EuropaBio response to the EU general pharmaceuticals legislation
Brussels, 27 April 2021-COVID-19 has shown that only science-based and high-risk research embedded in a strong life science industry ecosystem can bring the lasting solutions to health challenges. “Revision of European pharmaceutical legislation creates an opportunity to create a future-proof and patient-oriented biotechnology sector in the EU.”, says Dr Claire Skentelbery, Director General of EuropaBio.
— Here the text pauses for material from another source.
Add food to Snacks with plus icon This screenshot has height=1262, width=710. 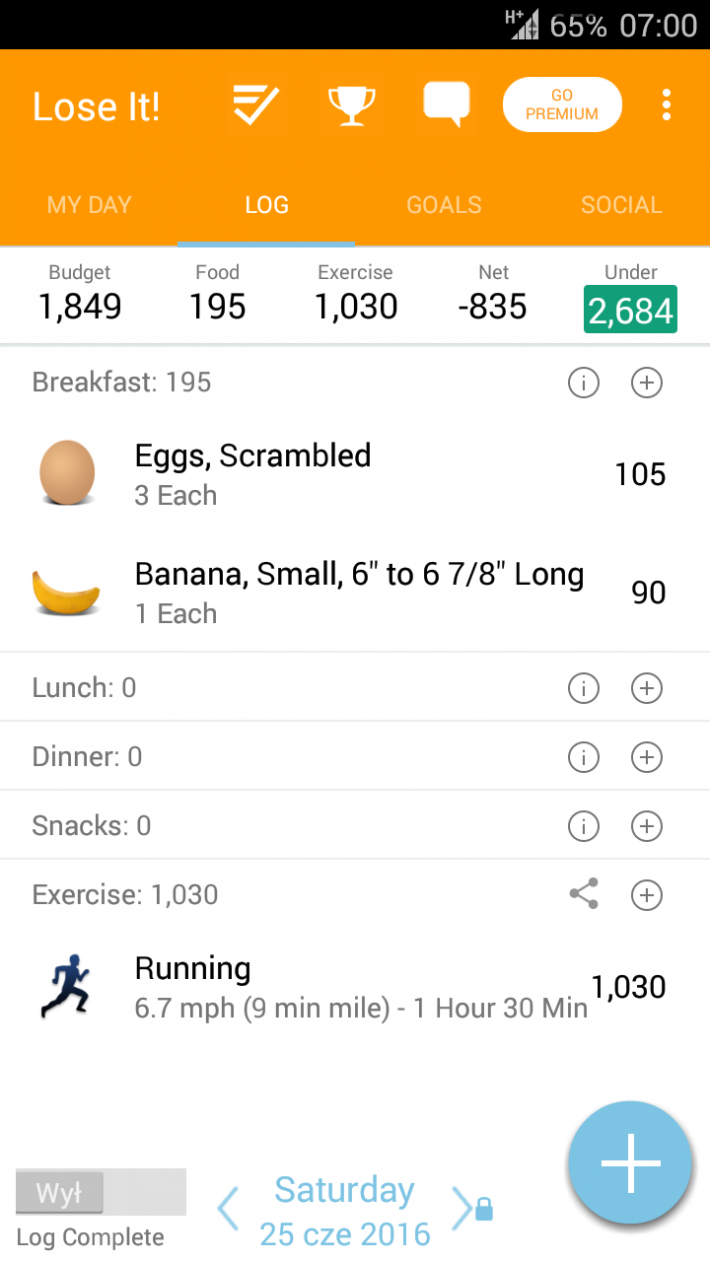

Therefore, we caution against the current temptation to use the regulatory tools designed for medicines authorization to address availability issues that are clearly within the remit of Member States. To regain EU’s global leadership, EU has to become a home for R&D, simultaneously ensuring that and a cutting-edge industry secures high-quality and affordable care for citizens. Improved access to accelerated innovation, long-term vision for the healthcare ecosystem and better coordination among Member States will enable the EU to respond to future health threats more efficiently.
EuropaBio, the association representing companies of all sizes, plus 15 national associations and their 1500 SMEs, cautions against (well-intentioned) interference into the remit of Member States and use of regulatory tools designed for medicines authorization to solve issues related to the availability of medicines.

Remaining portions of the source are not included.